А Корочун продолжал, пытаясь свободной рукой натянуть ворот полушубка на самую макушку:

– Из-за псов не тревожься. Поди, волки где-то поблизости объявились – вот мои стражи-охороннички и позабивались кто куды… Приключалось уж с ними, оглоедами, этакое позорище… Не раз приключалось…

Парень возмущенно засопел – объясненье волхва показалось ему неприкрытой насмешкой. Уж сказал бы прямо: "Не твоего, мил-друг, сопливого ума дело, куда подевались мои псы". Так нет же, выдумал несуразицу! Об нынешней поре волки дерзнули забраться в самое нутро Междуградья, да еще таким числом, что вусмерть перепугали Корочунову свору – это ж только ляпнуть такое! Зима, что ль, нынче волкам – наглеть да в стаи сбиваться?! Дурнем прикидывается старый пень, или (что верней) мил-друга своего Жеженя держит за пустоглавого дурачка.

И тем обиднее показалась неприкрытая вздорность старикова толкованья, что, будь оно правдой, очень бы удачно объяснило огнеглазую тень на стерне. А так… Кажется, теперь понятно, что то была за тень. Понять бы еще, зачем его, Жеженя, навели на памятное место близ Шульгова подворья. И зачем все-таки выпустили к Корочуну. И, главное, удастся ли теперь вернуться живым-здоровым.

Меж тем "старый пень" все ни как не мог управиться с неподатливым воротом.

– Ты слышь, парнище… – бормотал он, сопя и покряхтывая, – ты хотя бы знаки, что Чарусе велено на том черепе выбить… Хоть их как-нибудь испорти… Благодарствую (это Жежень пособил его возне с полушубком)… Черточку какую от себя прибавь, что ли…

– Да за это ты, почтенный, себя не волнуй, – отмахнулся парень. – Коли она, черепушка-то конская, впрямь вроде как золотая, то я ее разом… На наковальню кину да большим молотом сомну в оладью – прямо по-холодному, не каля на горниле. Это сработать что-либо трудно-маятно, а уж готовый труд испохабить, да еще чужой – плевое дело. Только ты упроси Навьих-охранителей, чтоб поспособствовали этим самым выворотням спустить шкуру с Чарусы прежде, чем он мою успеет спустить.
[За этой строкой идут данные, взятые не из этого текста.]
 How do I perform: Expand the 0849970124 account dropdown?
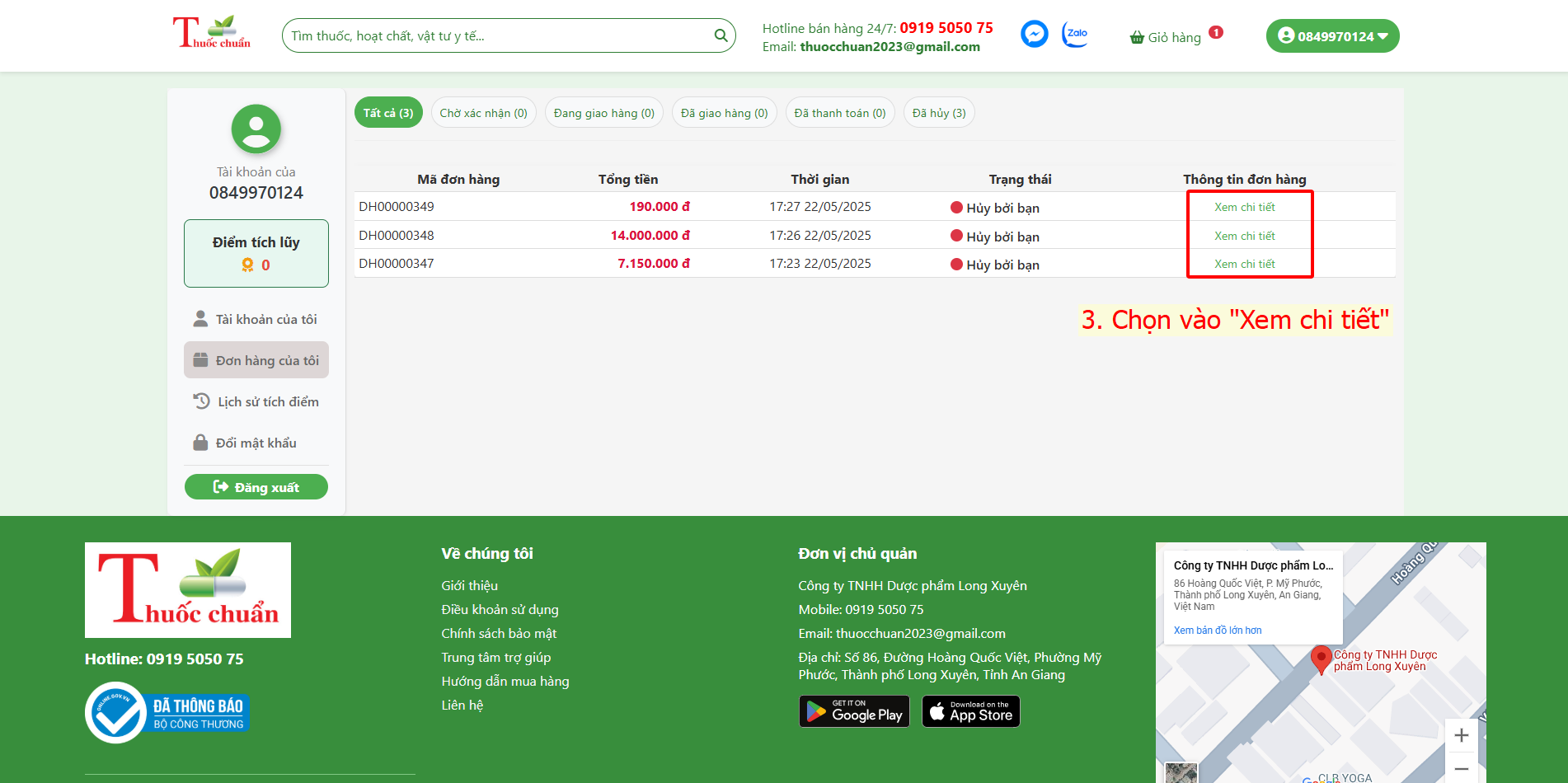coord(1332,36)
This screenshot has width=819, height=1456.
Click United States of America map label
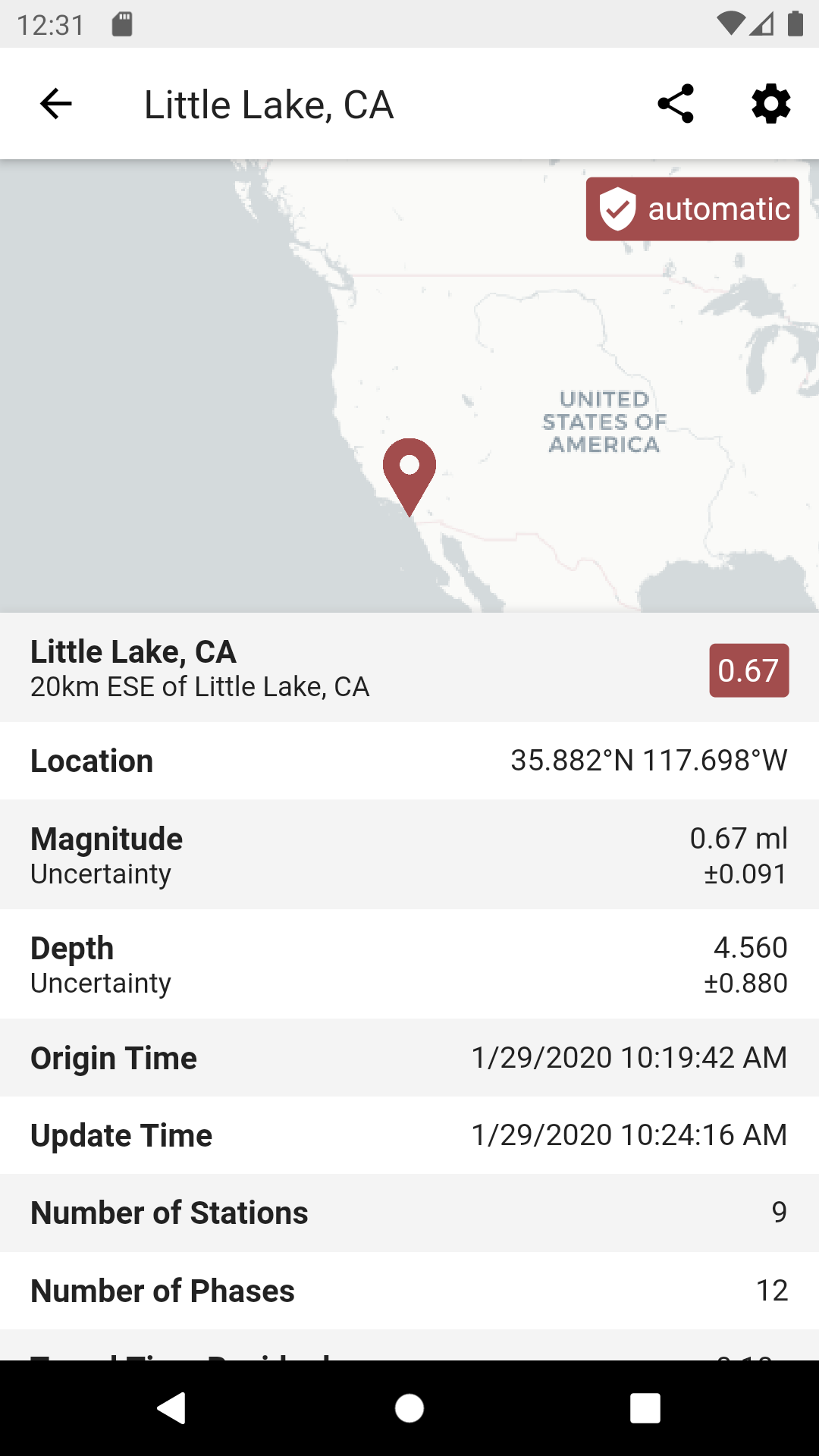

– Чарусу не опасайся. Ежели чего, скажи: творю, мол, по корочуновой воле. А завтрева спозаранку я сам к нему припожалую… коли будет мне в том Велесова благорасположительная подмога.

Не понравилась Жеженю эта обмолвка про благорасположительность Скотьего Бога, ох как не понравилась! Выходит, могучий волхв-чаровник не больно надеется на одну только собственную неявную силу.

А могучий волхв, опомнившись, заголосил, не щадя старческой своей глотки да Жеженевых ушей:

– Э, э, парнище! Да ты хоть меховыми клаптями ноги оберни навроде онучей! Надо же – вновь босиком наладился, а у самого на ступнях, поди, ни единого живого местечка! И плащ возьми. Плащ-то мой авось на тебе не рассядется? И клобук… Эй, Остроух! Любослава! Остроух! Засони беспробудные! Да вы там в избе повымерли, что ль?! Все сюда!

* * *

Дождь…

Трижды по трижды и еще трижды по стольку же растрипроклятый дождь…

И столько же раз проклятые обмотки…

И столько же по стольку же раз проклятый уклон проклятой тропинки, которая из-за проклятого дождя оборотилась мало не журчливым ручьем распроклятой грязищи, по которой проклятое меховое подобие онуч скользит, будто по скользанке-ледянице…

Если бы к бедам от дождя да обмоток прибавилась еще и взаправдашняя прочная темень, какой надлежит случаться после заката да при ненастном небе, то, пожалуй, первый же десяток шагов под уклон обернулся бы серьезным увечьем. А уж отличить искомую смертную избу от домовин, ставленых на простые деревянные столбы… да что там – от земляного горба-могилища, или от куста, или…

Но нет, мрак не помешал Жеженю довольно-таки легко распознать домовину-примету. Не помешал, потому что его – мрака – попросту не было.